3. The method of claim 1, further comprising: storing a second of
the at least one encapsulated Strontium sources in a second
individual unit in the thermal generator, wherein said second
encapsulated Strontium source has a second stabilized temperature;
transporting the first heated encapsulated Strontium 90 source and
the second heated encapsulated Strontium 90 source in the thermal
generator to a location of the down hole well to melt paraffin from
the well.
4. The method of claim 3, wherein the encapsulated Strontium source
contains an amount of Strontium 90 sufficient to heat the thermal
generator to a stable temperature of more than 100 C and said
thermal generator melts paraffin from walls of tubing and
production equipment in the well.
5. The method of claim 3, wherein each of the first and second
encapsulated Strontium sources contain an amount of Strontium 90 to
generate a stable temperature of at least 100 C.
6. A method of heating a portion of a down hole well, comprising:
providing a Strontium 90 source; encapsulating amounts of the
Strontium 90 in a plurality of individual encapsulated units;
determining a desired application temperature between 100 and 600 C
at a site within the well; selecting a number of the plurality of
individual encapsulated units that combine to provide at least the
desired application temperature; placing the selected number of
individual units in a thermal generator; heating the thermal
generator from within by Strontium 90 radiation and allowing the
temperature of the metallic structure to stabilize at approximately
the desired application temperature; transporting the thermal
generator to the down hole well and inserting the thermal generator
in the down hole well to heat a site in the well to approximately
the desired application temperature.
7. The method of claim 6, wherein each of the individual
encapsulated units contain a substantially equal amount of the
Strontium 90 source.
8. The method of claim 7, wherein the thermal generator is tube
shaped.
9. The method of claim 6, wherein the thermal generator melts at
least some paraffin within the well.
10. The method of claim 6, wherein each of the units contain an
amount of Strontium 90 source to heat the thermal generator to a
stabilized temperature of at least 100 C.

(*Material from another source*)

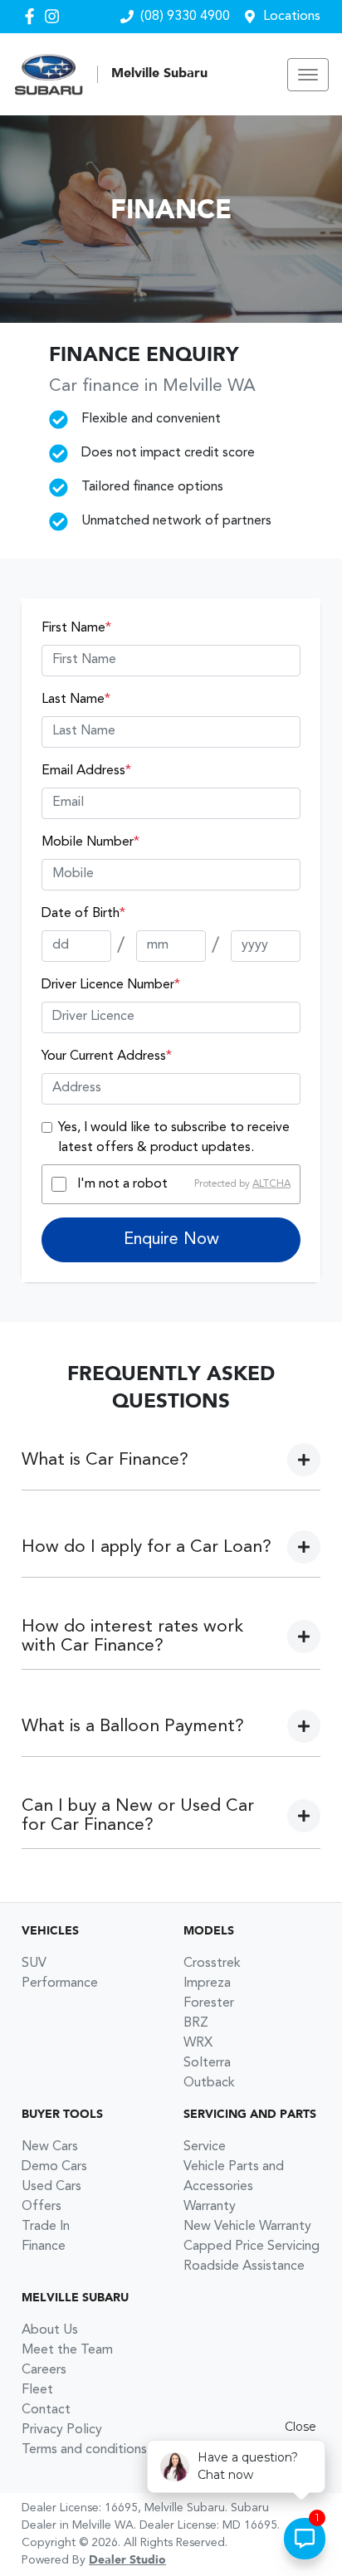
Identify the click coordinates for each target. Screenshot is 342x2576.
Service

11. The method of claim 6, wherein the desired application
temperature is approximately 600 C.
12. The method of claim 6, wherein heating of the well is
maintained until some paraffin in the well is melted in the
well.
13. The method of claim 6, wherein heating of the well is
maintained until paraffin in the well is melted to reduce blockage
in the well.
14. The method of claim 6, wherein heating of the well is
maintained until paraffin covering at least one cable in the well
melts.
15. A method of providing heat down hole in a well comprising:
providing a Strontium 90 source having a stabilized temperature;
encapsulating at least an amount of the Strontium 90 and placing
the encapsulated Strontium in a first encapsulated source unit;
transporting the encapsulated source unit to the down hole well in
a metal and ceramic housing; heating the encapsulated source unit
from within by Strontium 90 radiation to the stabilized
temperature; removing the encapsulated source unit from the metal
and ceramic housing; lowering the encapsulated source unit into the
well by a cable; connecting a water tube with the cable holding the
thermal generator down the well; heating water to steam by bringing
the water from the water tube in close proximity to the
encapsulated source unit; directing the heated steam to a desired
location of the well to heat the well.
16. The method of claim 15, wherein steam is directed onto viscous
oil in the well to liquefy the viscous oil to reduce oil flow
blockage in the well.
17. The method of claim 15, wherein steam is directed to the
desired location until the viscous oil of the well is completely
liquefied.
18. The method of claim 15, wherein steam is directed to the bottom
of the well.
Description
CROSS REFERENCE TO RELATED APPLICATIONS
[0001] This application is a continuation in part of U.S. patent
application Ser. No. 12/078,669 filed Apr. 3, 2008, which claims
the benefit of U.S. Provisional Application 60/845,160, filed Jan.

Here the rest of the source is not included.